Clinical Support Staff Supervisor

About The Position

Requirements

• Bachelors degree coupled with at least three (3) years' supervisory experience.
• Must be a U.S. Citizen.
• Must be able to pass a basic and minimum investigation required on all new Federal employees.

Nice To Haves

• Prior supervisory experience in a clinical research and/or scientific setting his highly preferred.
• Previous Costpoint and/or procurement experience greatly desired.
• Must be able to work independently following a brief period of specific technical training
• Must have excellent communication, organization and prioritization skills.
• Must be able to work both independently and in a team setting.
• Candidate will be scheduled based on operational and business needs.

Responsibilities

• Supervise and provide guidance and direction to the laboratory, Front desk, and recruitment staff at the CTC.
• Provide mentoring, counseling, developing, implementing, and monitoring corrective action plans when appropriate, and assess performance on an annual basis.
• Facilitate on-boarding of new personnel
• Act as a liaison between the CTC Manager and support staff.
• Coordinate communications between all CTC staff.
• Ensure the staff adheres to Good Clinical Practice (GCP) guidelines as well as FDA and military regulations.
• Become familiar with and utilize all pertinent CTC standard operating procedures (SOPs) and study specific procedures (SSPs).
• Assist in long-range planning and logistics for special projects.
• Assist in clinic organization, procurement, and return of clinic equipment, inventory, and purchasing system.
• Clinical Study & Volunteer Support Assistant Ad hoc duties (when required) in the areas of recruitment, phlebotomy, lab processing and front desk duties.
• Assist in the planning and coordination of volunteer recruitment with the senior recruiter, Clinical Trials Chief, public affairs office (PAO), and other CTC staff to include production of recruitment materials, budgeting, and resource allocation.
• Review and understand all protocol inclusion and exclusion criteria, informed consent forms and processes, and study schedules.
• Perform phlebotomy and specimen collections using standard techniques and universal precautions for approved research protocols.
• Assign weekend tasks and ensure compliance.
• Track recalibration and any out-of-range values
• Assist study nurses in site preparation and required logistics for clinical study execution.

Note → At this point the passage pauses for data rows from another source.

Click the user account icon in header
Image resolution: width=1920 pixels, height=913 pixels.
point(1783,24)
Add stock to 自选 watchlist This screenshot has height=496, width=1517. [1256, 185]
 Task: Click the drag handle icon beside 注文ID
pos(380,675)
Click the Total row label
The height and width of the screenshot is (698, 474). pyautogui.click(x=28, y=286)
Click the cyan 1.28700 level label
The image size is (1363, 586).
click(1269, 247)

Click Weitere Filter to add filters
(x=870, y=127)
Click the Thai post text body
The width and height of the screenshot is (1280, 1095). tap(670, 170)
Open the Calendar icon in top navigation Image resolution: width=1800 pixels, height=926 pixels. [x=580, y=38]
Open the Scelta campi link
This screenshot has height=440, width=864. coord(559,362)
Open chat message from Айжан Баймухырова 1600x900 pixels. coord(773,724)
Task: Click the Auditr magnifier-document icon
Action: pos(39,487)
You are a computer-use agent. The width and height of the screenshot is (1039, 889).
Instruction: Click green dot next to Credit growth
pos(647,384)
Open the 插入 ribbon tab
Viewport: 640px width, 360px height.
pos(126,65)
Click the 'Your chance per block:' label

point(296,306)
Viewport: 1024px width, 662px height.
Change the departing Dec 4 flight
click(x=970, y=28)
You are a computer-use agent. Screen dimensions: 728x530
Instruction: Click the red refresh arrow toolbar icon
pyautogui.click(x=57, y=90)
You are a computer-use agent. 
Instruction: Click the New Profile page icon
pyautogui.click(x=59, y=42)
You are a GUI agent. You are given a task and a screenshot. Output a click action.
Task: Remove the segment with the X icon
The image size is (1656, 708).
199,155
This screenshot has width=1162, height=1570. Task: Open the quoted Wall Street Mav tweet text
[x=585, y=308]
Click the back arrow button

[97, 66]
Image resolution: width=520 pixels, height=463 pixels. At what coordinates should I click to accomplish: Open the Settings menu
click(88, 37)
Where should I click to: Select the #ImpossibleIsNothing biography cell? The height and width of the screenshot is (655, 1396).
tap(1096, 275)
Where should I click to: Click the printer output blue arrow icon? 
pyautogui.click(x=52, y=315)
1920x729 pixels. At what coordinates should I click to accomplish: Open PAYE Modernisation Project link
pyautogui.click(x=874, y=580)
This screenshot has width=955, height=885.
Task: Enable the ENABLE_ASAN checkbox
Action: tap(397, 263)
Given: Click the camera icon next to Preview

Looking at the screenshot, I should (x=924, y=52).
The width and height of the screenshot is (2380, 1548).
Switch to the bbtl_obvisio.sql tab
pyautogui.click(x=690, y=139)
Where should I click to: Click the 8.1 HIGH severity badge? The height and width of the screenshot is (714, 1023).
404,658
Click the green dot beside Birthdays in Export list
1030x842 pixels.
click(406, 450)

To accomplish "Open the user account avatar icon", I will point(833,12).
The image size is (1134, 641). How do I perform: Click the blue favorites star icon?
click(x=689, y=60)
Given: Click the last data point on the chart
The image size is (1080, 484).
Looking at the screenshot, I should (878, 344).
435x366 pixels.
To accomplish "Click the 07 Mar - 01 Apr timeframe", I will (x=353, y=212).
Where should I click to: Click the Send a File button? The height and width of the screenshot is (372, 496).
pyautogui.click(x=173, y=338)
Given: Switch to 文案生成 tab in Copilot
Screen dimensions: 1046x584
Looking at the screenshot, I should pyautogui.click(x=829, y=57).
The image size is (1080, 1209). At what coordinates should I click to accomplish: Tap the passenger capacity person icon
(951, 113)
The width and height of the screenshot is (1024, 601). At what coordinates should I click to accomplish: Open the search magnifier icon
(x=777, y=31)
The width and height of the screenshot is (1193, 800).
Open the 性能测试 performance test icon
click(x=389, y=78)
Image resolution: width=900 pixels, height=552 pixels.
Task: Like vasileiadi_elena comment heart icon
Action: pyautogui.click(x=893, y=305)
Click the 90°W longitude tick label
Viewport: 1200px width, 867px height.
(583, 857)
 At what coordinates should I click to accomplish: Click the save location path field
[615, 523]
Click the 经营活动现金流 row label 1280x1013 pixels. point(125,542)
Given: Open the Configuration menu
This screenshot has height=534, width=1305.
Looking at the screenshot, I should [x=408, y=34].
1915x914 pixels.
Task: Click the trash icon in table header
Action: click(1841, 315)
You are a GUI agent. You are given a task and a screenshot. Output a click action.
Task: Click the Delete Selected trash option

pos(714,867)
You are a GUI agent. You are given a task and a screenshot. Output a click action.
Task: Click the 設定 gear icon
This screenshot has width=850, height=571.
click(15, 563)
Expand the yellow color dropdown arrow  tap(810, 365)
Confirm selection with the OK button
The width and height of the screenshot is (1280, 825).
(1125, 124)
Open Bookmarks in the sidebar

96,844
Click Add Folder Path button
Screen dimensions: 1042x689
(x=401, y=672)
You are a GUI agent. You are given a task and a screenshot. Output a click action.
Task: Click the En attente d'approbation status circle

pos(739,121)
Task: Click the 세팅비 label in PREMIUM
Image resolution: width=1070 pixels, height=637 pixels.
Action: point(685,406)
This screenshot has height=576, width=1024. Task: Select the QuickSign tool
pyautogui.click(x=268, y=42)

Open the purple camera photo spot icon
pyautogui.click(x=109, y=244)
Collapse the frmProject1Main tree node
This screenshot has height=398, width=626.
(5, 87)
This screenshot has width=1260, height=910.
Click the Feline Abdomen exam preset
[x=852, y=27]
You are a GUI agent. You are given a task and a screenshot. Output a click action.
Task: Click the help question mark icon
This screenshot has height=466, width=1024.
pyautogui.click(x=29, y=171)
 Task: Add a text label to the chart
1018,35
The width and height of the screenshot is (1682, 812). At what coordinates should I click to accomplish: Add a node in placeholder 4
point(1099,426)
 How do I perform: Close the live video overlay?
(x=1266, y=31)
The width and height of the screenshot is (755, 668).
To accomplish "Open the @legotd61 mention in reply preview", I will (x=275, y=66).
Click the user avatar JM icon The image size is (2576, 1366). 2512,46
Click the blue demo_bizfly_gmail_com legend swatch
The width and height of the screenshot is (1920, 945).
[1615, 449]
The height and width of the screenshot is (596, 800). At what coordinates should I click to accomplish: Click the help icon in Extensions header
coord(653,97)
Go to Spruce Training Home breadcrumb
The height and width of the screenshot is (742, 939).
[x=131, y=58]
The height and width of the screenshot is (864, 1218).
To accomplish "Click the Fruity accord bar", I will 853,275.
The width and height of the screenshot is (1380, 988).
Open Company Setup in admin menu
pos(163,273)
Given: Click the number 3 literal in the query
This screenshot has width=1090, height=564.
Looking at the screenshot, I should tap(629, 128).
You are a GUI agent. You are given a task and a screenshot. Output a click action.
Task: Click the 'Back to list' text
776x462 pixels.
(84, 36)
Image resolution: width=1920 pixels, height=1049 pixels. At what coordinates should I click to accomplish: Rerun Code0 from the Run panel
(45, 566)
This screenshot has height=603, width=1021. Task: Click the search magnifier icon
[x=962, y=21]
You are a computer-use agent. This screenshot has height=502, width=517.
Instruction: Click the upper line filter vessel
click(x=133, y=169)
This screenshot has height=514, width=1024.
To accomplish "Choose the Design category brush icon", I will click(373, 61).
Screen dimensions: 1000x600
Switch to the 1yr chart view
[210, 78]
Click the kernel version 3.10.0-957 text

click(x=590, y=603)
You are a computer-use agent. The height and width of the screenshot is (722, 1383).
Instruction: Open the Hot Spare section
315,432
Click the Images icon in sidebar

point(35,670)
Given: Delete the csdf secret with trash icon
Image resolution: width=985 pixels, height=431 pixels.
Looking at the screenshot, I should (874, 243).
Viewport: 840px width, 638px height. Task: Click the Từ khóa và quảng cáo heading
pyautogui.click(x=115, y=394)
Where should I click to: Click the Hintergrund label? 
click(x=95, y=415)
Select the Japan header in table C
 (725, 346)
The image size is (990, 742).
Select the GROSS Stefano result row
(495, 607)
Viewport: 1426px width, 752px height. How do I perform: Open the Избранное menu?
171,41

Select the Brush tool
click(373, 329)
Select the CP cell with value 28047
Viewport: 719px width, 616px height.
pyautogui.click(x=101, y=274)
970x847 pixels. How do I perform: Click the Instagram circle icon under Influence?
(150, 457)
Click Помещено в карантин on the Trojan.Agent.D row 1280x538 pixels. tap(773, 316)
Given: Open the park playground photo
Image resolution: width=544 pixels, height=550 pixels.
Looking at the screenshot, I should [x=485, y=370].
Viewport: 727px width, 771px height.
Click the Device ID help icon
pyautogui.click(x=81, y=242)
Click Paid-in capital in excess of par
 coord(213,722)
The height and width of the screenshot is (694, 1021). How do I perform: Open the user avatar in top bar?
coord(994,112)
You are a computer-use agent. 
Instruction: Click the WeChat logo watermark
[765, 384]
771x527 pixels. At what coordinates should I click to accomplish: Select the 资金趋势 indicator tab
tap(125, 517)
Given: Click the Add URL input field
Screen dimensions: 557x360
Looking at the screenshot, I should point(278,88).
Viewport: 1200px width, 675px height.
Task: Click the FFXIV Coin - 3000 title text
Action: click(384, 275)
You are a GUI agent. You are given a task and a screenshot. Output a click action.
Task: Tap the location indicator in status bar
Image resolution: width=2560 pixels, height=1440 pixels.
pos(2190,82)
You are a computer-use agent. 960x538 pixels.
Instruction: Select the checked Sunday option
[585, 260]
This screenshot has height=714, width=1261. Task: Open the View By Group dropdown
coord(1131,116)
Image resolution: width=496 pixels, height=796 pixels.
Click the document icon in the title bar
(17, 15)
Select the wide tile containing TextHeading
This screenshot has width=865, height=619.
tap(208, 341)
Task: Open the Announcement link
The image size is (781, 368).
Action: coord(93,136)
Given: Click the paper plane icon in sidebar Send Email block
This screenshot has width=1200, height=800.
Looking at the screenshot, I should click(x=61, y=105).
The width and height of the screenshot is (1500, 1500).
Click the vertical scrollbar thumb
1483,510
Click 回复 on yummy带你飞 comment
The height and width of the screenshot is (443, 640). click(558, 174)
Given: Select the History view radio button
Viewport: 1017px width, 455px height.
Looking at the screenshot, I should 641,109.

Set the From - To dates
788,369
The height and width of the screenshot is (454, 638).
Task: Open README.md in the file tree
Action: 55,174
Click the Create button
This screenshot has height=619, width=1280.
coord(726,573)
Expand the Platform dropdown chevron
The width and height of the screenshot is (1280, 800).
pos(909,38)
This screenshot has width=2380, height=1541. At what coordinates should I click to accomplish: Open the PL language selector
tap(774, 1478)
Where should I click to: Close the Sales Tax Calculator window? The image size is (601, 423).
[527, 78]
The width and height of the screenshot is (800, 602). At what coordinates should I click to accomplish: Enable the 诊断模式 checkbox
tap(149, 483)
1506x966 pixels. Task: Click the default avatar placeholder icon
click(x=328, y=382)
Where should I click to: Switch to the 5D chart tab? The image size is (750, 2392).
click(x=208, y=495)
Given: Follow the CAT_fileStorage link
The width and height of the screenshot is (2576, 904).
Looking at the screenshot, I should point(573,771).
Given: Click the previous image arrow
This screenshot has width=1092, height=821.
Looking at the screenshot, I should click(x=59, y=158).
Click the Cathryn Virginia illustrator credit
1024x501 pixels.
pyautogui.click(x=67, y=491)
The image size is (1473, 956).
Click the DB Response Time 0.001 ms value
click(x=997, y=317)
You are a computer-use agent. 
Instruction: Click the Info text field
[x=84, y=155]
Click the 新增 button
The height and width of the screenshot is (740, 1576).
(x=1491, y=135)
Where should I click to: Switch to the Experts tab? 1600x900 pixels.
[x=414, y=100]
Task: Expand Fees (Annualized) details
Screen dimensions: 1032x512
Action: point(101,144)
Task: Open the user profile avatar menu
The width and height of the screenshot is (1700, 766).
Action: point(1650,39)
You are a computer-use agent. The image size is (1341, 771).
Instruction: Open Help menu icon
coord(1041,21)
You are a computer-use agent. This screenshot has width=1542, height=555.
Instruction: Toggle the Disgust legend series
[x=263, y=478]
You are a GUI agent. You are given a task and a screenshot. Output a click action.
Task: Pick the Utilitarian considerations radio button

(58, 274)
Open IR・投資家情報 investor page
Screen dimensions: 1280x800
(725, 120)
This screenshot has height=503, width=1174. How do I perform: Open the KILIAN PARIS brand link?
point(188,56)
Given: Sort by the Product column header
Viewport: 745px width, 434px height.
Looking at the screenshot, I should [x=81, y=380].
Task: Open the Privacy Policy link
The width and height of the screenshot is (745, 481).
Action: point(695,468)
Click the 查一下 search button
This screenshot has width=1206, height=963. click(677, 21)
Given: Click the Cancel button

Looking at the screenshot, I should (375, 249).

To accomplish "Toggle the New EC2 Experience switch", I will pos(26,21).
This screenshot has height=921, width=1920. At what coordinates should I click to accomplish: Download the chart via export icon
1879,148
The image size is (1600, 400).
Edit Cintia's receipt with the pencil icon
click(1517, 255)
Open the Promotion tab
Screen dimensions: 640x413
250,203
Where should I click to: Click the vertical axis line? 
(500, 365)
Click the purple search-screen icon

This may include organizing transportation of supplies and room setups.
• Ensure Clinic cleaning, repairs and maintenance is completed.
• Track renovation or space requests.
• Adjust office space and staff cubicles in consultation with the Clinical Trials Chief and CTC Manager as required.
• Review and approve study and ancillary supply orders.
• Oversee the acquisition of clinic volunteer supplies from Costco, lab equipment, Computers and copier equipment in consultation with the TMB leadership.
• Provide technical assistance to Headquarters personnel, as needed, by participating in proposal writing exercises as well as job-related progress and technical reports, as requested.
• Maintain a safe workplace, ensuring that everyone is aware of and observes appropriate safety and occupational health rules and regulations.
• Attend safety training relative to his/her position and report any infractions of safety procedures to the facility Safety Officer.
• Performs light duties and other related duties as required and assigned.

Benefits

• Employees enjoy competitive salaries.
• Eligible employees enjoy a 401K plan with company match; medical, dental, disability, and life insurance coverage; tuition reimbursement; paid time off; and 11 paid holidays.